Go through the records below and return each line that has "accomplish" in it.

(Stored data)
****

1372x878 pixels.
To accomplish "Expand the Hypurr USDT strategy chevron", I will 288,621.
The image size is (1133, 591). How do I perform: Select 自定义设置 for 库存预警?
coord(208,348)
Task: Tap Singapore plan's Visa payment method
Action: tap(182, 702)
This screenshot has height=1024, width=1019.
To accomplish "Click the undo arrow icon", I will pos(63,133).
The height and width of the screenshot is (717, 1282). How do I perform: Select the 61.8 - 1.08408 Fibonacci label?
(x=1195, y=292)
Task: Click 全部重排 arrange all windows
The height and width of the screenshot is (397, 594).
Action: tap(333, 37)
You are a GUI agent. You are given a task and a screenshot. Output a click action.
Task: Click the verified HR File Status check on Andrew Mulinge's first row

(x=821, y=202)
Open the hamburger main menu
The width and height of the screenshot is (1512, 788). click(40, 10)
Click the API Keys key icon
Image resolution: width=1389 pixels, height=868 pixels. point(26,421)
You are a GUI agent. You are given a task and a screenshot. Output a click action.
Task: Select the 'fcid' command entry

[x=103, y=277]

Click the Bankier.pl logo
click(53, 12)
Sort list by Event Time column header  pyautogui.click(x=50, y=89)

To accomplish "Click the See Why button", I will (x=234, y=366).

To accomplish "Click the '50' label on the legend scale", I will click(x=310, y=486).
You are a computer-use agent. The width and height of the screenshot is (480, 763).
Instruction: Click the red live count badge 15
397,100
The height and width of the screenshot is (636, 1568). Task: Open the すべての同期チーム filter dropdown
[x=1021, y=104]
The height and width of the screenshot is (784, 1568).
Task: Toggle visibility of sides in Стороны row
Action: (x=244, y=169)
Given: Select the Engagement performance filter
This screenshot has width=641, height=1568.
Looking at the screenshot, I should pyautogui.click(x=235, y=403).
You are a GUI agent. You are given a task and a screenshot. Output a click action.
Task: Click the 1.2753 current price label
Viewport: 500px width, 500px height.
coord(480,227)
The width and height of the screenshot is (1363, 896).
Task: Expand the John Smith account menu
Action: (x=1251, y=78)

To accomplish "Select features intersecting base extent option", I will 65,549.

****

SOLUTION FOR THIS EXERCISE
To accomplish "Expand the Hypurr USDT strategy chevron", I will 288,621.
To accomplish "Click the undo arrow icon", I will pos(63,133).
To accomplish "Click the See Why button", I will (x=234, y=366).
To accomplish "Click the '50' label on the legend scale", I will click(x=310, y=486).
To accomplish "Select features intersecting base extent option", I will 65,549.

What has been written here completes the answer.